Reati fiscali, assolto Tiziano Ferro “perché il fatto non sussiste”

Tiziano Ferro

Buone nuove per Tiziano Ferro.

Il Tribunale di Latina ha assolto, infatti, il cantautore con la formula “perché il fatto non sussiste” dall’accusa di reato fiscale.

Lo ha comunicato l’ufficio stampa dell’artista di Latina, 37 anni, in cui si sottolinea che la condotta di Ferro “è stata sempre improntata alla massima trasparenza e correttezza“.

Il giudice, infatti, ha assolto Tiziano Ferro “con la più ampia formula prevista dal codice“, rimarcando il fatto che “nessun dubbio è residuato“.

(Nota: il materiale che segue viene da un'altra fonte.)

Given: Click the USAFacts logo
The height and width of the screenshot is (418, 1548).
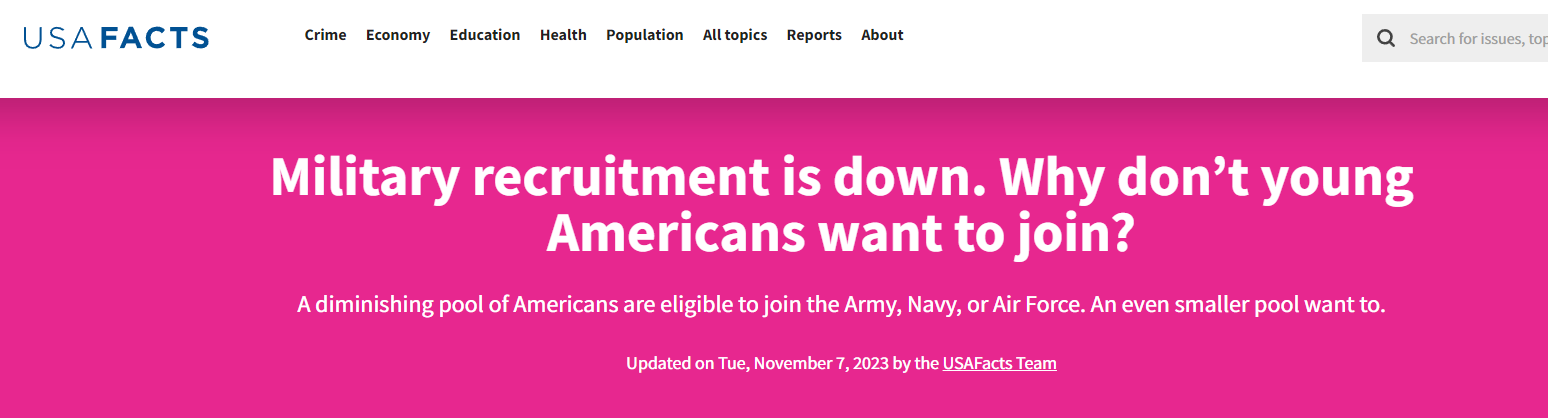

Il cantautore di Latina era stato accusato di avere evaso il Fisco per tre milioni di euro.

Le indagini sul suo conto ebbero inizio nel 2009 quando Tiziano Ferro decise di trasferirsi a Manchester, in Inghilterra.

Per Ferro, quindi, è emerso che non c’è stato “niente di fittizio” e si può dire con certezza che il cantautore non ha più guai con la giustizia.

La sentenza è stata emessa dal giudice del tribunale di Latina, Giorgia Castriota.

L’accusa aveva chiesto per Ferro la condanna ad un anno di reclusione.

Il cantautore era difeso dall’avvocato Giulia Bongiorno.

Saranno felici i suoi tantissimi fan!